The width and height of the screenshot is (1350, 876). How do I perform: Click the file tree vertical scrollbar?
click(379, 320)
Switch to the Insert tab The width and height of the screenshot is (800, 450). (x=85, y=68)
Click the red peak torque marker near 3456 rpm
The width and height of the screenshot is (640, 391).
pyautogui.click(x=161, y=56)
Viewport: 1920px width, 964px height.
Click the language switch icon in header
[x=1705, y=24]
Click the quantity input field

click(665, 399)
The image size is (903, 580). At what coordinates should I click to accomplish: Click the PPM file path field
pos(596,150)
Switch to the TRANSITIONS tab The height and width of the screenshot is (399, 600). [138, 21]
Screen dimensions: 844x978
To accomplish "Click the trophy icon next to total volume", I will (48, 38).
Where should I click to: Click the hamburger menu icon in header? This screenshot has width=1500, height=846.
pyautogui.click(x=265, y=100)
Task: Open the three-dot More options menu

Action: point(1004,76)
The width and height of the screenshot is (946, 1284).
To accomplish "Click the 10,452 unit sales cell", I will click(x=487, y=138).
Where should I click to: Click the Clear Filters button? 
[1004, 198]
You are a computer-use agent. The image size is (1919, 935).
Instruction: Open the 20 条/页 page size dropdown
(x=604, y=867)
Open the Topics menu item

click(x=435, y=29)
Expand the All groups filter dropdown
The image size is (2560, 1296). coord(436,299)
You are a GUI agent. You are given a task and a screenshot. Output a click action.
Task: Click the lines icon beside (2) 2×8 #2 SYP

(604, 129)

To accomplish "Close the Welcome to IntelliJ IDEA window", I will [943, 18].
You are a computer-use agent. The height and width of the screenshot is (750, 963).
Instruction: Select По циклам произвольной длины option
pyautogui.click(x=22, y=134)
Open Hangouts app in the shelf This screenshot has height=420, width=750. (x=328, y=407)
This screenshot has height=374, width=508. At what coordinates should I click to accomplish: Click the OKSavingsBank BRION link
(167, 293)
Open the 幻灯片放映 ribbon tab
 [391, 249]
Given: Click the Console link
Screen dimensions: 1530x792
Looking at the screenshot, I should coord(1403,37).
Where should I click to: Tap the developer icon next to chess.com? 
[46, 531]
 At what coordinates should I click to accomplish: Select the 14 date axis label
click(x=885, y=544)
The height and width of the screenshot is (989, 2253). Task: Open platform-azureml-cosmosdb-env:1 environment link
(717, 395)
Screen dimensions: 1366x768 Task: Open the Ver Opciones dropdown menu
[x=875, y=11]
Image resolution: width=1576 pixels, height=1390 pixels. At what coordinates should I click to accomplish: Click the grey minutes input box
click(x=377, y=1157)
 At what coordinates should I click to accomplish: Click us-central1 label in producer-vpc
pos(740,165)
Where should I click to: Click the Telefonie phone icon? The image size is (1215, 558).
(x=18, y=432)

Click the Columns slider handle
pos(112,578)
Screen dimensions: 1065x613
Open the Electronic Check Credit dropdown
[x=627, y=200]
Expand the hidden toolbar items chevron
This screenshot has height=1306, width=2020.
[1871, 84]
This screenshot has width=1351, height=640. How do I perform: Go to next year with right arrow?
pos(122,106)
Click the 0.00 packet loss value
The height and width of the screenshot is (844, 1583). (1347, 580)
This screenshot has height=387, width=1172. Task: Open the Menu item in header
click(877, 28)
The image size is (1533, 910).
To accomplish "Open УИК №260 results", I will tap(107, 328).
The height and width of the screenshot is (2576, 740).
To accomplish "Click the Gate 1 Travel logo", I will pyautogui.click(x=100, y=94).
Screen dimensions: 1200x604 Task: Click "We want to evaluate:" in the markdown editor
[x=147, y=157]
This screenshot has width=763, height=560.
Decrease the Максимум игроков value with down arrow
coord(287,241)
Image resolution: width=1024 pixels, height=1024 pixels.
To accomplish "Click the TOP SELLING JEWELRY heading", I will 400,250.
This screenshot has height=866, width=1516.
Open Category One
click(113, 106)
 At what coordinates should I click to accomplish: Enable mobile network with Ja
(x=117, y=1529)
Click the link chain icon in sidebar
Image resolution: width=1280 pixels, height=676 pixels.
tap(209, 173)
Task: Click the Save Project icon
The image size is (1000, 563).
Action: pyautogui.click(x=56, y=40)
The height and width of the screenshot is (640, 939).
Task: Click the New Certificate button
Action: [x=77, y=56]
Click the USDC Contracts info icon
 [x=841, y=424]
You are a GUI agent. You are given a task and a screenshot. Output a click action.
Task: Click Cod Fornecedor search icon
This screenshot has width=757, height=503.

········

▸ **What needs to be done**
Copy verbatim the span of lines that begins with the line holding "Task: Click the Save Project icon" and ends at the last line of the records.

▸ **Exercise answer**
Task: Click the Save Project icon
The image size is (1000, 563).
Action: pyautogui.click(x=56, y=40)
The height and width of the screenshot is (640, 939).
Task: Click the New Certificate button
Action: [x=77, y=56]
Click the USDC Contracts info icon
 [x=841, y=424]
You are a GUI agent. You are given a task and a screenshot. Output a click action.
Task: Click Cod Fornecedor search icon
This screenshot has width=757, height=503.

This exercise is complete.